Section 21 Force Majeure
Each Party shall be relieved of its respective obligations under this Agreement, other than payment obligations, for the duration of any force majeure event, which shall include acts of God, flood, earthquake, hurricane, tornado, riot or civil disturbance, acts of public enemy, acts of terror, war, insurrection, sabotage, labor disturbance, governmental order or decree, breakdown of equipment, inability to procure materials or equipment from usual sources of supply, or similar events beyond the reasonable control of the Party within three (3) days of the onset of such event and again within five (5) days of the end of such event. The initial notice shall describe the force majeure, including its cause and likely duration.
Section 22 Assignment
Warehouseman may assign this Agreement to any member of its corporate family in its sole discretion without providing notice to, or obtaining the consent of Customer. Otherwise, either Party may assign this Agreement only upon the advance written consent of the other Party, which consent shall not be unreasonably withheld.
Section 23 Merger
This Agreement and the Appendices hereto constitute the entire agreement between the Parties and supersede any other representation, statements, agreements, quotes, and understandings with respect to the subject-matter hereof. This Agreement may not be modified, amended, or altered except by a written instrument duly executed by the authorized representatives of each Party. No bill of lading, tariff, circular, pricing schedule, quote, shipping paper, or similar document shall modify, amend, alter, or augment this Agreement unless incorporated by the Parties via a separate, duly executed written instrument.

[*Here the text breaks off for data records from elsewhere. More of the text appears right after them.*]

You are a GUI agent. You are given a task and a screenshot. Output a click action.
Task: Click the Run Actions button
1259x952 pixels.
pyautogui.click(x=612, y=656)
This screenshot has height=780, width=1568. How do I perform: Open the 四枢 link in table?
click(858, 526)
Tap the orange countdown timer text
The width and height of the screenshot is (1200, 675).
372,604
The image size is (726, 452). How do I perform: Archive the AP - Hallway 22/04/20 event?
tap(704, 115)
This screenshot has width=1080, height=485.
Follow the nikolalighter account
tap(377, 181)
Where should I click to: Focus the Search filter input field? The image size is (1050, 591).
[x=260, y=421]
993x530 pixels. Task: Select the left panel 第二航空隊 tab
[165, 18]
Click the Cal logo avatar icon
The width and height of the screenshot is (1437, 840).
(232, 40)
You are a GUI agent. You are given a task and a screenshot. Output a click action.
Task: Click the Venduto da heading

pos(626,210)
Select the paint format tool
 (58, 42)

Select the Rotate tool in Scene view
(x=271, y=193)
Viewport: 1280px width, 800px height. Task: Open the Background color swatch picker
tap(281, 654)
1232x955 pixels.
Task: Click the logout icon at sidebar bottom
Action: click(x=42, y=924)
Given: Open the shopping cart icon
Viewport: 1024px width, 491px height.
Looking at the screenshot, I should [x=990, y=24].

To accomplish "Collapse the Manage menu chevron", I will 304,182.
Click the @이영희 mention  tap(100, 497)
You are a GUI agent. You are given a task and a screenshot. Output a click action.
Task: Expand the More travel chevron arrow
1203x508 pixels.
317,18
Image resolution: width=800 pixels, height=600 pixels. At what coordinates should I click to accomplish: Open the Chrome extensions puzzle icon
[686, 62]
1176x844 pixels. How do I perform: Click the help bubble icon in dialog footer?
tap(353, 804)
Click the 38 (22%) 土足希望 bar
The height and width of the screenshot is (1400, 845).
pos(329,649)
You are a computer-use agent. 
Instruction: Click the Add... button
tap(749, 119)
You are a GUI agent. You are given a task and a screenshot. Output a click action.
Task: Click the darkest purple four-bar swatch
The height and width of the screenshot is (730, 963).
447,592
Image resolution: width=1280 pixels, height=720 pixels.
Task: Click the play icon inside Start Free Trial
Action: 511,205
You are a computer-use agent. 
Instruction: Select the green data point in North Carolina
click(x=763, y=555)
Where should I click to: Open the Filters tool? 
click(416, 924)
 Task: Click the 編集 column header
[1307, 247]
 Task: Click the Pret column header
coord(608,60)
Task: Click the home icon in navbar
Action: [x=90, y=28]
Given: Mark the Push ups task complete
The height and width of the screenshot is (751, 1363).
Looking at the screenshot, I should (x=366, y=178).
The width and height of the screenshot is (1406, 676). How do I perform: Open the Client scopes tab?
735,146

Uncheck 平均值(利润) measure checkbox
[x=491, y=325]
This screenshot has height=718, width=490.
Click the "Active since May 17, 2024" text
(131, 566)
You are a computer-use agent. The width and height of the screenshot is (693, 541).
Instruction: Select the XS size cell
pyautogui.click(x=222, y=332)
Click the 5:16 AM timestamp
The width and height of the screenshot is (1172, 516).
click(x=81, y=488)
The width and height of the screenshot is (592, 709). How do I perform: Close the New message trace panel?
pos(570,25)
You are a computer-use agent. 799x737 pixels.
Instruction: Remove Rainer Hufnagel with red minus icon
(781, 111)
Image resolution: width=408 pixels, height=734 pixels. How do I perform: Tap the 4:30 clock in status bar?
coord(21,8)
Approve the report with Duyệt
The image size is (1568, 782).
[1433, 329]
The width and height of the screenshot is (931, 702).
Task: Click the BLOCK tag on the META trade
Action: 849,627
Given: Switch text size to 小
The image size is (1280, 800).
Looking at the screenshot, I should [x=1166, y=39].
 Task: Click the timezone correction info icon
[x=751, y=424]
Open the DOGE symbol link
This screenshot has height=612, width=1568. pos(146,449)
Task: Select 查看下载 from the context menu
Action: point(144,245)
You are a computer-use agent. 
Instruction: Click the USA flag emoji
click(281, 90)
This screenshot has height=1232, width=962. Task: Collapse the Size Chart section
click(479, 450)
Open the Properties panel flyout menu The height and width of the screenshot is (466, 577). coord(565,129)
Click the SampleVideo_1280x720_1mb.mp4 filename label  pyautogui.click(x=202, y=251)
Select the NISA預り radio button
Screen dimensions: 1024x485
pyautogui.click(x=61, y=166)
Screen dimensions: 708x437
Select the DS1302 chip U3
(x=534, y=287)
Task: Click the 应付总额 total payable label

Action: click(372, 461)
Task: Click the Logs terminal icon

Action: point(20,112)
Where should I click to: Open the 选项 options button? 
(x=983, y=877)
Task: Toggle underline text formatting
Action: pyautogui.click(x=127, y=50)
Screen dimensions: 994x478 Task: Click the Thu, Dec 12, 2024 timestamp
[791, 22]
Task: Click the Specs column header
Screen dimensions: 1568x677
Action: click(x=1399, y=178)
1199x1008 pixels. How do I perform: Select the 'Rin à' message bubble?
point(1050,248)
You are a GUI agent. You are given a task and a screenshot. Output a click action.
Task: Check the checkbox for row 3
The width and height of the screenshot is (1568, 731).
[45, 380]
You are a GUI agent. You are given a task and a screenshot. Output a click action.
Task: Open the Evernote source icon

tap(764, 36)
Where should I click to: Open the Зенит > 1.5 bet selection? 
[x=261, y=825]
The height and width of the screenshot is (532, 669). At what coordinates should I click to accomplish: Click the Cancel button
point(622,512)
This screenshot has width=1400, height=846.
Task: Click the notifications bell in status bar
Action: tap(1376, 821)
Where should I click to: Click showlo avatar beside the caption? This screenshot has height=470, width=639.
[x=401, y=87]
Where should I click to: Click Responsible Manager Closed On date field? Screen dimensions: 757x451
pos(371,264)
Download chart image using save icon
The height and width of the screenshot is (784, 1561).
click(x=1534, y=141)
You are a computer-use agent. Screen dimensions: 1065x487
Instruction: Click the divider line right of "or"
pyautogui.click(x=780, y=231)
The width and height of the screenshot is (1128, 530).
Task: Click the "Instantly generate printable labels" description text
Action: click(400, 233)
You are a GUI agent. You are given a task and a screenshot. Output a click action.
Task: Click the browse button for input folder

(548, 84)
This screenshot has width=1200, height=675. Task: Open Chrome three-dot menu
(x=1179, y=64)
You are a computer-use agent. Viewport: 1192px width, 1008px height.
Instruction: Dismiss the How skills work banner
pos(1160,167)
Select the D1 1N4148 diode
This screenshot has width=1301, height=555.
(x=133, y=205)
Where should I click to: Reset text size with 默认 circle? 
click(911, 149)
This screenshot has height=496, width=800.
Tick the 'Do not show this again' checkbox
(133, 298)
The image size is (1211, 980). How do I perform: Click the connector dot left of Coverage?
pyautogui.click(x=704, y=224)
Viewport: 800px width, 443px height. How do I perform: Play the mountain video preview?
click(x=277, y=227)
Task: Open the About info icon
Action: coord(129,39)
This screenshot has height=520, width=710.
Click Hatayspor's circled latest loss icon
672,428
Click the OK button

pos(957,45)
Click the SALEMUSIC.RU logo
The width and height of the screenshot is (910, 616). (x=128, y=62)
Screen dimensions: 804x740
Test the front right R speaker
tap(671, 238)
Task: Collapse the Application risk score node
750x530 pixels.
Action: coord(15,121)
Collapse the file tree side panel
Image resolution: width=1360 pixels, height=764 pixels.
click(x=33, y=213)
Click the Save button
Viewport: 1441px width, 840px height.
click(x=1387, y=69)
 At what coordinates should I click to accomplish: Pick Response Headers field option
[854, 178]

Section 24 Governing Law and Venue
This Agreement shall be governed by the laws of the State of Florida (without regard to any conflict of law provision). Each Party consents that any legal action or proceeding with respect to any obligations under this agreement may be brought in any state or federal court located in the State of Florida, as Warehouseman in its sole discretion may elect. By the execution of this agreement, Customer submits to and accepts, generally and unconditionally, the non-exclusive jurisdiction of those courts. Customer waives any claim that the State of Florida is not a convenient forum or the proper venue for any such suit, action or proceeding.